Fungicides - Greenhouse Production

Preventive fungicide programs have been developed for greenhouse production. Below are sample programs developed by Colleen Warfield, Corporate Plant Pathologist, at Ball Horticultural Company and Extension Pathologists including M. Hausbeck (Michigan State University), and M. Daughtrey (Cornell University). While fungicides can protect healthy plants during the production stage, once plants are planted outdoors in landscapes, impatiens downy mildew can infect plants  by wind-dispersed spores from other locations   and overwintering spores  present in infected beds.

According to trials conducted by Colleen Warfield, Plant Pathologist, Ball Horticultural Company, fungicides can provide very good to excellent control of impatiens downy mildew when applied as foliar sprays to healthy plants only, prior to inoculation (preventively) in repeated trials. However, fungicides were much less effective if applied only 3 days after inoculation (curatively).
See fact sheet: Impatiens Downy Mildew Guidelines for Growers (Sept. 2012)

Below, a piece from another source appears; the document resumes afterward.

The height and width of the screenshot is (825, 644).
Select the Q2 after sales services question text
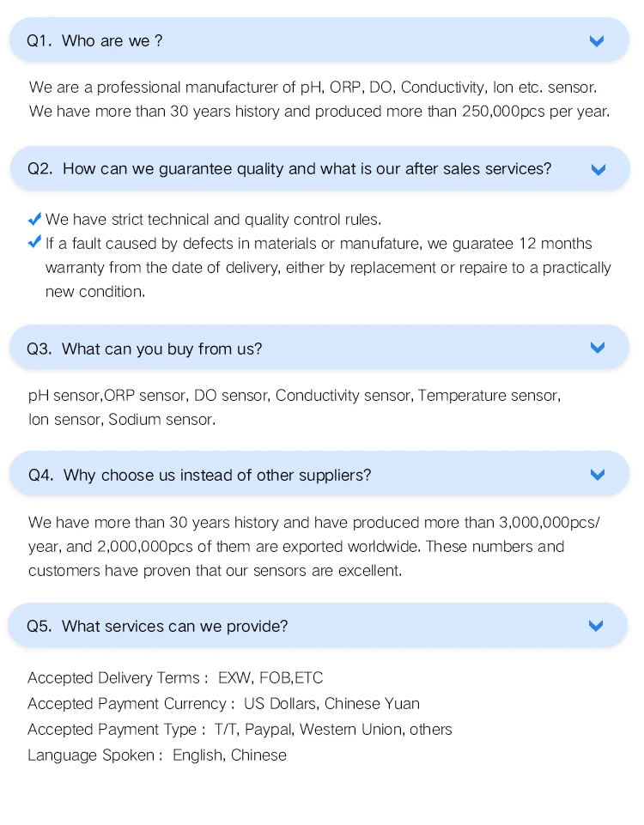[x=307, y=169]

The fungicide program below was developed by M. Hausbeck (Michigan State University) and M. Daughtrey (Cornell University) based on experimental data of M. Hausbeck (Cucurbit and Coleus downy mildew); M. Daughtrey (Coleus and Impatiens downy mildew); and C. Warfield, Ball Horticultural Company (Impatiens downy mildew).

A. PREVENTIVE PROGRAM — Use when downy mildew has not been seen this year on your premises, in the landscape nearby, and  if your supplier has not experienced a disease outbreak.

1. First and last application:
Subdue MAXX (1.0 oz/100 gal) + Adorn (2.0 oz/100 gal) drench
Treat soon after plants received unless propagator has treated just before shipment.

2. Two weeks later:
A strobilurin (Compass O or Disarm or Fenstop or Heritage or Insignia or Pageant) spray, using high label rate + mancozeb (e.g. Protect DF at 1-2 lb/100 gal) as a tank mix

3. Two weeks later:
Segway (2.1 fl oz/100 gal) spray

4. Two weeks later:
Stature SC (6.12 fl oz/100 gal) spray

5. Repeat # 2, 3, 4 at two-week intervals, as needed.  Add mancozeb e.g. (Protect DF) to any treatment if desired for Alternaria leaf spot control

Last application, shortly before shipment:  Subdue MAXX + Adorn drench, as in #1

B. MANAGEMENT PROGRAM — Use when downy mildew has been found on impatiens on your premises or nearby, or  if your supplier has had a disease outbreak.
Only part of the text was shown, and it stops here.